What you should do =>
When you output the entries, begin with the first line and end with the line containing "小笠原村 (299, 2461)", keeping each line exactly as it is.

Recorded data =>
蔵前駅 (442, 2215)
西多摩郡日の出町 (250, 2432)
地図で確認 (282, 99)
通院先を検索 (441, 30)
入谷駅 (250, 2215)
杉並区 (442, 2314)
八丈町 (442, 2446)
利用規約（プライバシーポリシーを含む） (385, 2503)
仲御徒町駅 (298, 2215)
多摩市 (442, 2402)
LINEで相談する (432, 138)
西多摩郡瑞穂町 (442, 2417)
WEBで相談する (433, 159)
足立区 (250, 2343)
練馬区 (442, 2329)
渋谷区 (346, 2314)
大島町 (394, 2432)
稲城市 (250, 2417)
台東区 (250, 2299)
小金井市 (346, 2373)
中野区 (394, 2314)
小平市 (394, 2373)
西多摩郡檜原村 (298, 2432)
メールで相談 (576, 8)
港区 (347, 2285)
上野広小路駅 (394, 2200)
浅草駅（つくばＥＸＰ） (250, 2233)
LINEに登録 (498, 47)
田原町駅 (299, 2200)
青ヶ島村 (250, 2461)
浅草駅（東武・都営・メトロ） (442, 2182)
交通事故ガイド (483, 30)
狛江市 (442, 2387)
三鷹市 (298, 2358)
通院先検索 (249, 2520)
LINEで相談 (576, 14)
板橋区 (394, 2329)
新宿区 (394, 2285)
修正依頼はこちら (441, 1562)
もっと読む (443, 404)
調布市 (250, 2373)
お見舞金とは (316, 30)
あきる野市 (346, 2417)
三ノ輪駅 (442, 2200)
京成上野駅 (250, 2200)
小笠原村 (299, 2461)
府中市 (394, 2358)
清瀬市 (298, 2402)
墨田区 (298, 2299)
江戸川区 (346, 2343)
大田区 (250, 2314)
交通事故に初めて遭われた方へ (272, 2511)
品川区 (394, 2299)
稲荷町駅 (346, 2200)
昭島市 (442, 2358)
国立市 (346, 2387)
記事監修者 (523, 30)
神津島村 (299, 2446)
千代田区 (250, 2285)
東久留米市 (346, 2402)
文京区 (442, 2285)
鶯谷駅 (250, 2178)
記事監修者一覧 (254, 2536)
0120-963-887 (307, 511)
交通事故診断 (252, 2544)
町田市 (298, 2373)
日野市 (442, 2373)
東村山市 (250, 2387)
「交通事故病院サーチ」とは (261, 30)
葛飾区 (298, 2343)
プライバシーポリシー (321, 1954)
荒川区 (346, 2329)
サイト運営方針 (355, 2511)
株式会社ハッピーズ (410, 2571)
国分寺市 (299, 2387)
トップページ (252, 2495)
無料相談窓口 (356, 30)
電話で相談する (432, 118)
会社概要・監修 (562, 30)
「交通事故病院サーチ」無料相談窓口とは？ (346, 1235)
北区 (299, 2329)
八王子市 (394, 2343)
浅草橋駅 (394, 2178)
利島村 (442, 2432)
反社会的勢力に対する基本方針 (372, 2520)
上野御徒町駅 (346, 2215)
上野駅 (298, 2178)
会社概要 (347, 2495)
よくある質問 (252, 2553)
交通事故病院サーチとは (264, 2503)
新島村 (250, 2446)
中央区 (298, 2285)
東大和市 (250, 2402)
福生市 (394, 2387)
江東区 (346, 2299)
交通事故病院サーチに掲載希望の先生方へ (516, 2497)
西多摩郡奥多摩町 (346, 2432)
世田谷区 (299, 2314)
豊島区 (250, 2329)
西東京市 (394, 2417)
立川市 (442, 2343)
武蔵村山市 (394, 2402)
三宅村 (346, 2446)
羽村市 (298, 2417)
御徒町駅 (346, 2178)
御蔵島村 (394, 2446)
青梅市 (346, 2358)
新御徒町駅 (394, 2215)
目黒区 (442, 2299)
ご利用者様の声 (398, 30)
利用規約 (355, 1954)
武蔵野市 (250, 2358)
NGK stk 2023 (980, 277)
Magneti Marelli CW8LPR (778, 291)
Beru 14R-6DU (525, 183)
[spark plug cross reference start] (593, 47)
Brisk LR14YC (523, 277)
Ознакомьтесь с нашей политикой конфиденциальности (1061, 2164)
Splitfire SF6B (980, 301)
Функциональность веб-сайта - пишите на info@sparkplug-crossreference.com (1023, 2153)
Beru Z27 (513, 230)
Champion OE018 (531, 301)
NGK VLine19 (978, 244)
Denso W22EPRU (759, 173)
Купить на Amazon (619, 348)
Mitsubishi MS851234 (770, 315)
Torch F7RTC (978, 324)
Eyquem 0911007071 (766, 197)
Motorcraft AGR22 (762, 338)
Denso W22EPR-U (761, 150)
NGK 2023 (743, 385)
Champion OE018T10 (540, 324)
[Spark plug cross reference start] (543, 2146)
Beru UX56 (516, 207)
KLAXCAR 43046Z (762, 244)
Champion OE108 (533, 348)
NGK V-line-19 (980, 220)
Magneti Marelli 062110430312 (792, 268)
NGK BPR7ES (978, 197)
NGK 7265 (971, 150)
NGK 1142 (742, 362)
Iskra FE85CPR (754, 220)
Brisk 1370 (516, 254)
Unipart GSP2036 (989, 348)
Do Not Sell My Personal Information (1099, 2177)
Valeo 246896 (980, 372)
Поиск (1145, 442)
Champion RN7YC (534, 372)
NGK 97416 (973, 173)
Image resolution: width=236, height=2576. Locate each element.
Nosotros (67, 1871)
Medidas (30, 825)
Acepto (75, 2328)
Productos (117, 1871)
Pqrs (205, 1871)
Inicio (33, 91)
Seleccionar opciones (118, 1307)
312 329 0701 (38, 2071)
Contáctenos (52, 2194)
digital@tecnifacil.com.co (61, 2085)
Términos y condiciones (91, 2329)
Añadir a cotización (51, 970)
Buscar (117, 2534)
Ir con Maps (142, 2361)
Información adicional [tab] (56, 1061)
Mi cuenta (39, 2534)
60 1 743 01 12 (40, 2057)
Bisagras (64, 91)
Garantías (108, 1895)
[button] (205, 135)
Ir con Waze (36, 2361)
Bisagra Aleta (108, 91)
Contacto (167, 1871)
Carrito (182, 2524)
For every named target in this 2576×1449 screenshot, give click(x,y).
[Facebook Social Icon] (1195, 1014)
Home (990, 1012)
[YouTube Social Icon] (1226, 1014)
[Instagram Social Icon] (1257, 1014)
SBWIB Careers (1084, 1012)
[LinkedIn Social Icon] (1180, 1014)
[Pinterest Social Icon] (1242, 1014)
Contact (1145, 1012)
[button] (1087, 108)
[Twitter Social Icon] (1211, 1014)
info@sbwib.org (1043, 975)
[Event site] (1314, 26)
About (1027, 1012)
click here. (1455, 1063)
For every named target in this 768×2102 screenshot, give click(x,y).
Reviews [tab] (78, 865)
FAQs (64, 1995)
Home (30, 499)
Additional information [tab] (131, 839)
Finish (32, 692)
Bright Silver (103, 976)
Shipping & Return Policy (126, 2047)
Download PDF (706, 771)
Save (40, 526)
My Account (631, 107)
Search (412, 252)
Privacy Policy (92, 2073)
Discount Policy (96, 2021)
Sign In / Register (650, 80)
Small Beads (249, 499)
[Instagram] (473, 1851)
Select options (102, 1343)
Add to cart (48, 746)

Answer to the exercise =>
蔵前駅 (442, 2215)
西多摩郡日の出町 (250, 2432)
地図で確認 (282, 99)
通院先を検索 (441, 30)
入谷駅 (250, 2215)
杉並区 (442, 2314)
八丈町 (442, 2446)
利用規約（プライバシーポリシーを含む） (385, 2503)
仲御徒町駅 (298, 2215)
多摩市 (442, 2402)
LINEで相談する (432, 138)
西多摩郡瑞穂町 (442, 2417)
WEBで相談する (433, 159)
足立区 (250, 2343)
練馬区 (442, 2329)
渋谷区 (346, 2314)
大島町 (394, 2432)
稲城市 (250, 2417)
台東区 (250, 2299)
小金井市 (346, 2373)
中野区 (394, 2314)
小平市 (394, 2373)
西多摩郡檜原村 (298, 2432)
メールで相談 (576, 8)
港区 (347, 2285)
上野広小路駅 (394, 2200)
浅草駅（つくばＥＸＰ） (250, 2233)
LINEに登録 (498, 47)
田原町駅 (299, 2200)
青ヶ島村 (250, 2461)
浅草駅（東武・都営・メトロ） (442, 2182)
交通事故ガイド (483, 30)
狛江市 (442, 2387)
三鷹市 (298, 2358)
通院先検索 (249, 2520)
LINEで相談 (576, 14)
板橋区 (394, 2329)
新宿区 (394, 2285)
修正依頼はこちら (441, 1562)
もっと読む (443, 404)
調布市 (250, 2373)
お見舞金とは (316, 30)
あきる野市 (346, 2417)
三ノ輪駅 (442, 2200)
京成上野駅 (250, 2200)
小笠原村 (299, 2461)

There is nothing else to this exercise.